Is 'Suburbanization' a Threat or a Good Thing? Dec. 6 Forum Set in Aurora

Is ‘Suburbanization’ a Threat or a Good Thing? Dec. 6 Forum Set in Aurora


About 140,000 acres of the Chicago region’s agricultural and natural lands were developed between 2001-15.

What does this trend mean for the future of the Chicago region? Can we afford to continue to urbanize? Should we?

Join the conversation with “Development at the Edge: The Future of Regional Urbanization” from 4 p.m. to 5:30 p.m. Tuesday, Dec. 6, at Two Brothers Roundhouse, 205 N. Broadway, Aurora, at the terminus of the terminus of the Metra BNSF line that runs from Chicago’s Union Station.

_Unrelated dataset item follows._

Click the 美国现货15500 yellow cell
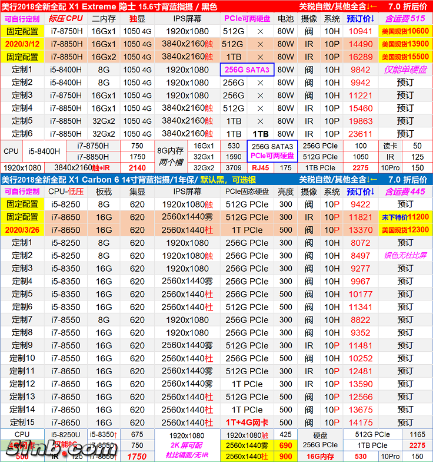 point(405,57)
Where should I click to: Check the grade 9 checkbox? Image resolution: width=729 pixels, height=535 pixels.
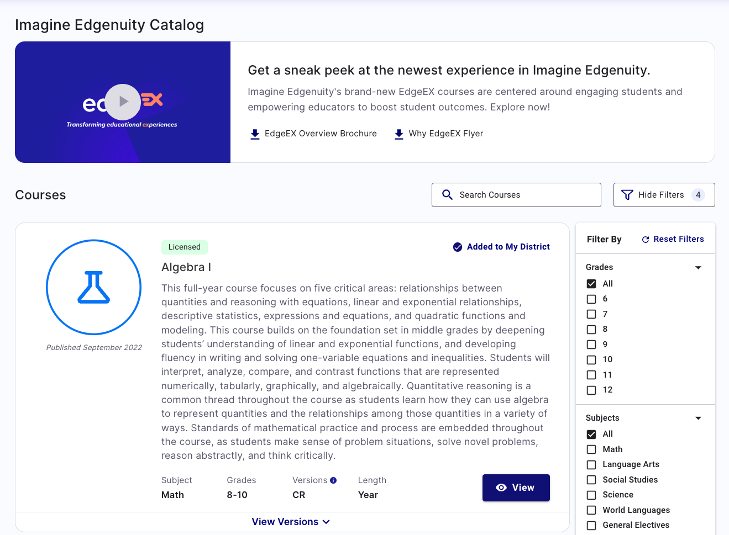[591, 344]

The event is hosted by the Chicago Metropolitan Agency for Planning.

“We want to be sure reach Kane County residents about this upcoming discussion of suburbanization in our region,” said CMAP Outreach Prinicipal Jane Grover.

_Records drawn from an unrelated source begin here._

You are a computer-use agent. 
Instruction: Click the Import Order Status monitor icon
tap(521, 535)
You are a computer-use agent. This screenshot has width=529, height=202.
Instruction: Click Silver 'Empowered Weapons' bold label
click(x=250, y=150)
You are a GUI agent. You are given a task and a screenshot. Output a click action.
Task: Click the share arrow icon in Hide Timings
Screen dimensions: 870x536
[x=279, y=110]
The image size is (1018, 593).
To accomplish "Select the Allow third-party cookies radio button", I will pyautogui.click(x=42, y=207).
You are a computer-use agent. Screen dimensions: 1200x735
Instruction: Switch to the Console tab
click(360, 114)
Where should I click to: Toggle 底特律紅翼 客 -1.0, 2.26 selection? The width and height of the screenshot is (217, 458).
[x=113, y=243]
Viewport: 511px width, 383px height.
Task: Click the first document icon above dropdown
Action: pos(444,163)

As the region continues to grow and population shifts away from the core, there can be both costs and benefits of urbanization. More housing, jobs and economic activity can come from a growing region, but so can changes in environmental quality, rural character, and investment in older communities, in addition to the costs of providing more services and infrastructure.

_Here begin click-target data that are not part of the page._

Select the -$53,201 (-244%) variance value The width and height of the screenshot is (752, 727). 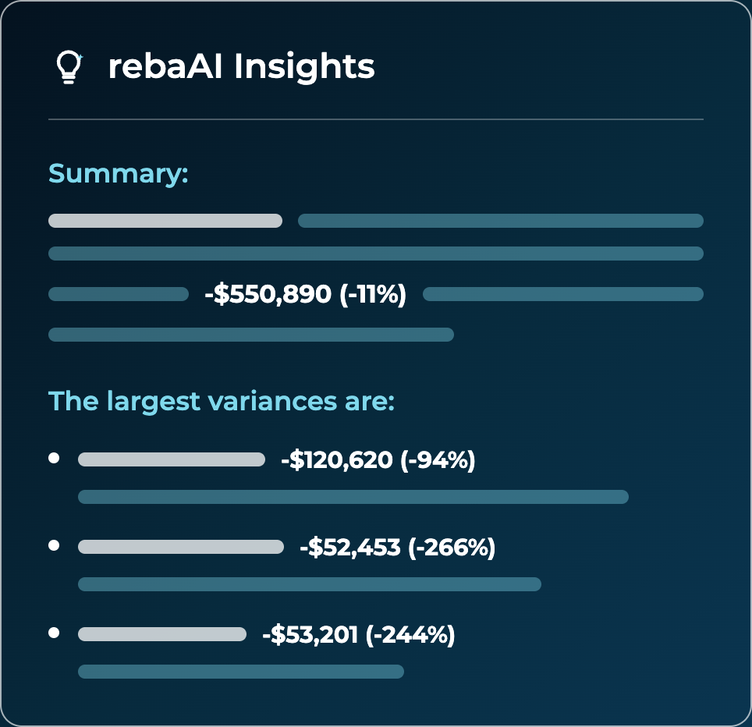pyautogui.click(x=358, y=634)
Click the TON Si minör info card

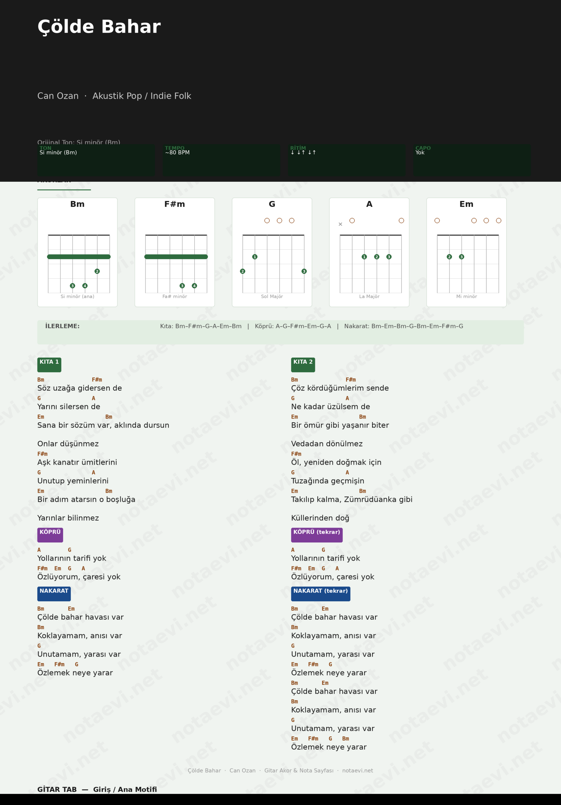point(96,160)
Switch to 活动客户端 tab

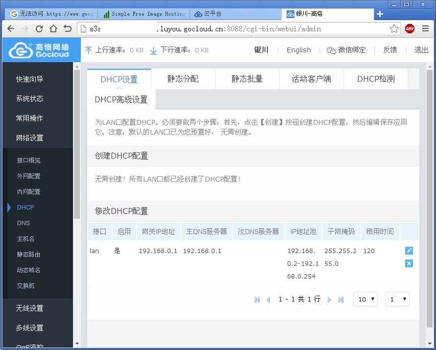pos(312,79)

Panelists include Chuck Marohn, founder and president of Strong Towns, Collate English Dixon, Managing Principal, Libra Investments Group, LLC., and Curt Paddock, director of the Will County Land Use Development, as well as moderator Carolyn Schofield, McHenry County Board and CMAP Board member. Registration at this ON TO 2050 Big Ideas Forum is free.